Ursprünglich wollten wir auf jeden Fall komplett Fußbodenheizung, um uns später die Möglichkeit offenzuhalten, eventuell mal auf eine andere Heizform wie Wärmepumpe umzustellen.
Nun denke ich aber, dass ich diese Investition in 10 oder 15 Jahren höchstwahrscheinlich sowieso nicht mehr machen werde, da mich die hohen Anschaffungskosten und die lange Amortisationszeit ja jetzt schon davon abhalten.

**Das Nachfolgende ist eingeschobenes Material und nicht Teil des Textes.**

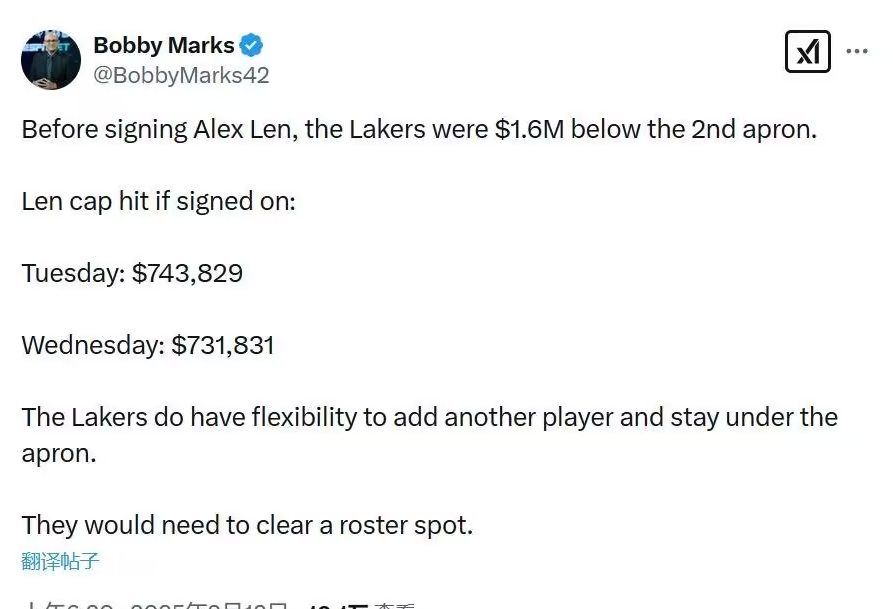Open the Grok icon on the post
This screenshot has height=609, width=893.
807,51
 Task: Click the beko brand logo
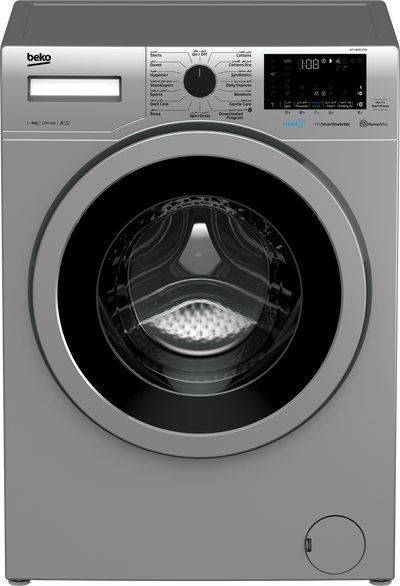pos(39,59)
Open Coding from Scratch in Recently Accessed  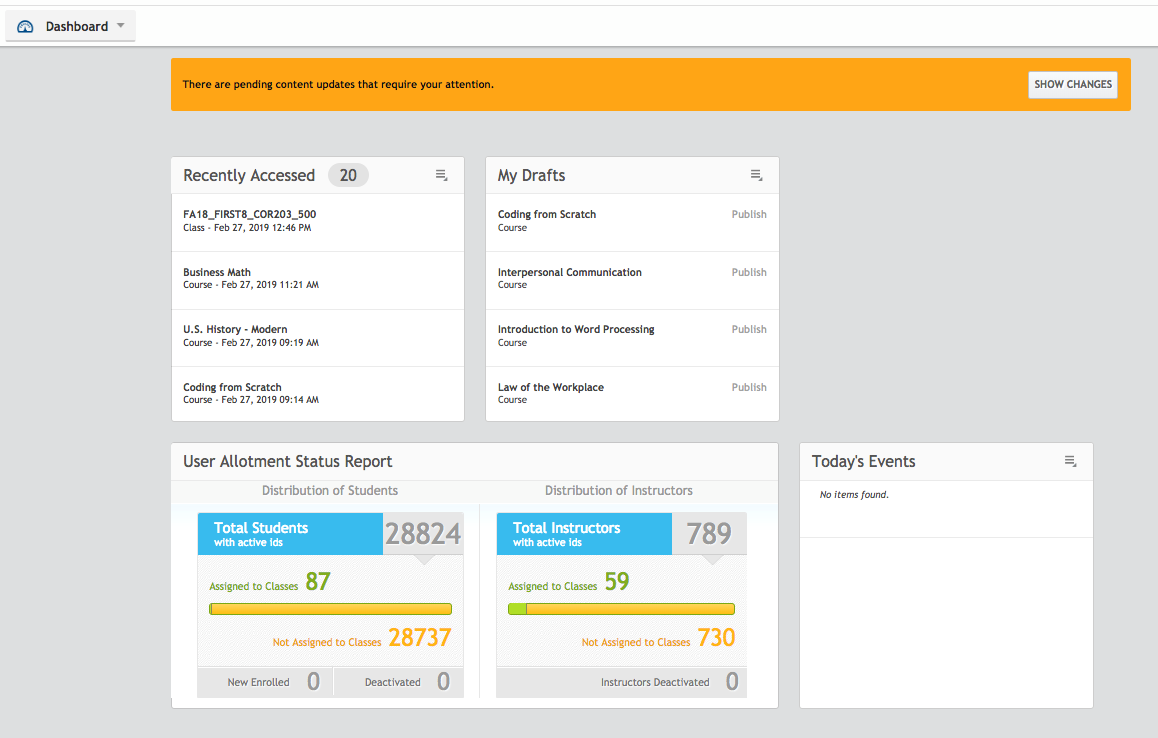coord(232,387)
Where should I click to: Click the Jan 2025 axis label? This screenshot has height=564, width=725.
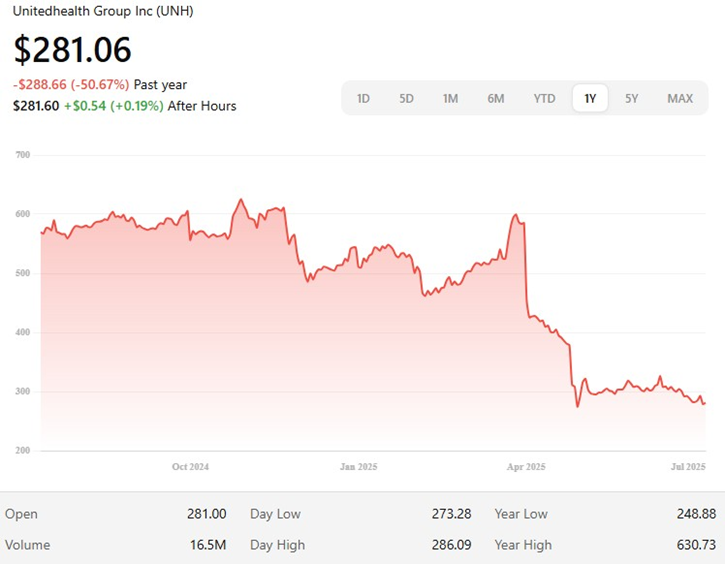tap(358, 467)
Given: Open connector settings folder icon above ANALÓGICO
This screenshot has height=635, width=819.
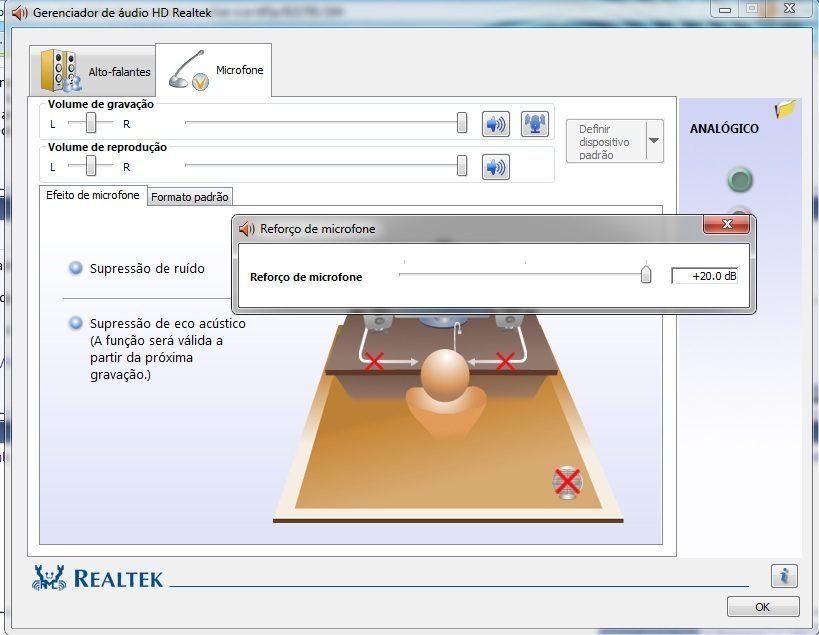Looking at the screenshot, I should (785, 110).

Und da die Fußbodenheizung ja eine gewisse Trägheit mit sich bringt, ist ein Konvektor wohl besser geeignet, ein Zimmer "eben mal" für 2 oder 3 Stunden zu heizen, wenn Bedarf besteht (ich nutze z.B. mein Büro oft nur für 1 oder 2 Stunden abends).
Aber wenn ich Fußbodenheizung und Konvektoren mixe, brauche ich ja zwei Heizkreise wg. der unterschiedlichen Vorlauftemperaturen, oder wie ist das?
Was muss man diesbezüglich beachten und entstehen hierdurch höhere Kosten (auch in Bezug auf den Energieverbrauch)?
Freue mich über Tipps und eure Erfahrungen!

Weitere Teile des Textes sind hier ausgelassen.